# CONSIGNE:
Poursuivez l'entretien consacré au pape François à la suite de sa dernière phrase.

# TEXTE RETENU:
•••••
Le pape François est mort ce lundi à l'âge de 88 ans, a annoncé le Vatican. Pour Didier Grandjean, séminariste et ancien garde suisse, même s’il faudra le recul du temps pour dresser le bilan, il est d’ores et déjà clair que le pontificat de François aura marqué une étape dans l’évolution de l’Église catholique.

Originaire de la Gruyère, dans le canton de Fribourg, Didier Grandjean est entré à la Garde Suisse Pontificale en 2011 et l’a quittée en 2019. Il a d’abord servi sous Benoît XVI, puis sous François à partir de 2013.

Parvenu au grade de vice-caporal, il a été adjoint au porte-parole de la Garde. Il est un familier des médias, dans lesquels il s’est déjà exprimé à plusieurs reprises, tant en Suisse qu’à l’étranger.

En janvier 2023, il avait été lecteur à la messe d’enterrement du pape émérite Benoît XVI.

Didier Grandjean étudie actuellement au séminaire du diocèse de l’évêché de Lausanne, Genève et Fribourg, afin de devenir prêtre. Il s’était exprimé sur sa vocation dans cet article de Vatican NewsLien externe.

swissinfo.ch: Vous connaissiez assez bien le pape François. Dans quel cadre l’avez-vous côtoyé?

Didier Grandjean: Je connaissais relativement bien le pape François dans le sens où je l’ai vu presque tous les jours durant mon service au Vatican en tant que garde suisse pontifical. Par la suite, je suis entré au séminaire et il y a continué de m’accompagner sous différentes formes et je l’ai revu à plusieurs reprises après avoir quitté la Garde.

Rencontre entre Didier Grandjean et le pape François.
Depuis son entrée au séminaire, Didier Grandjean a eu à plusieurs reprises l’occasion de s’entretenir avec le pape. zvg

Justement, comment le pape François était-il perçu au sein de la Garde? Cette perception était-elle différente que par rapport à son prédécesseur Benoît XVI, sous le pontificat duquel vous avez également servi?

C’est vrai que ça a changé dans le sens où on voyait beaucoup plus François. C’était essentiellement dû au fait qu’il habitait à la résidence Sainte-Marthe (résidence hôtelière proche de la basilique Saint-Pierre) et non plus au Palais apostolique.

François venait facilement vers les gardes pour échanger quelques mots et c’est quelqu’un qui plaisantait beaucoup aussi. On avait donc effectivement un rapport assez proche avec lui. François considérait d’ailleurs les gardes en faction devant ses appartements comme des «membres de sa famille». En tout cas, il l’exprimait ainsi.

Au-delà de la Garde, existait-il un rapport particulier avec la Suisse, ou était-ce un pays comme un autre à ses yeux?
•••••
# DONNÉES BRUTES:
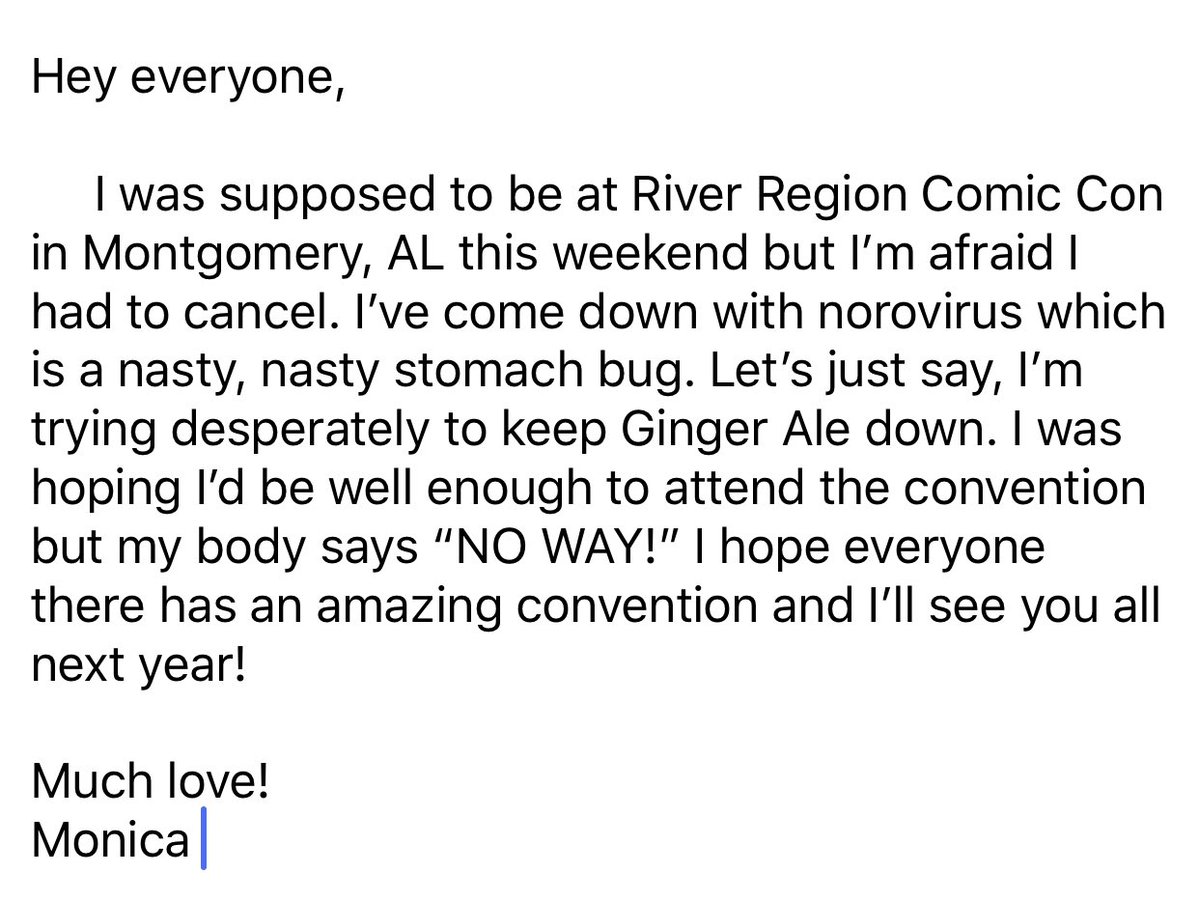Image resolution: width=1199 pixels, height=901 pixels.
Task: Click the word "desperately" in the paragraph
Action: (x=301, y=430)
•••••
# RÉSULTAT DE L'EXERCICE:
Je pense qu’il entretenait une relation particulière avec la Suisse, du fait de l’existence de la Garde. Chaque année, à l’occasion de la prestation de serment des nouveaux gardes, un membre du Conseil fédéral – souvent le président – rencontre le pape. C’est le seul pays qui dispose d’une rencontre au plus haut niveau qui soit ainsi assurée chaque année.

Par ailleurs, le pape François connaissait très bien la situation dans les différents diocèses suisses, je pense aussi à travers cette relation avec la Garde.

Arrivée du pape François à Genève.
Le pape François était venu une fois en visite en Suisse. On le voit ici accueilli par le président de la Confédération de l’époque, Alain Berset, lors de son atterrissage à Genève le 21 juin 2018. Keystone / Peter Klaunzer

Lors de son élection, on l’avait immédiatement vu comme un pape différent. On l’avait qualifié d’«ami des pauvres», de «faiseur de paix», de «progressiste». Est-ce que la suite du son pontificat a corroboré cette vision initiale?

Il y a toujours des caricatures lors de l’élection de chaque pape, que ce soit pour le meilleur ou le pire. Dans le cas de François, certains aspects étaient justes, en particulier cette attention pour les pauvres et son côté très simple.

Mais on en a fait peut-être fait au début une sorte de «grand-papa gâteau» et on s’est rendu compte par la suite que ce n’était pas tout à fait le cas. C’est quelqu’un qui avait beaucoup de caractère, qui pouvait être très affirmé dans ses prises de position. Et on voit bien dans les sujets de société qu’il était au fond très traditionnel. Les deux aspects cohabitaient. François était bien plus complexe que ce qu’on a voulu dire, et la vision du pontificat a quelque peu évolué.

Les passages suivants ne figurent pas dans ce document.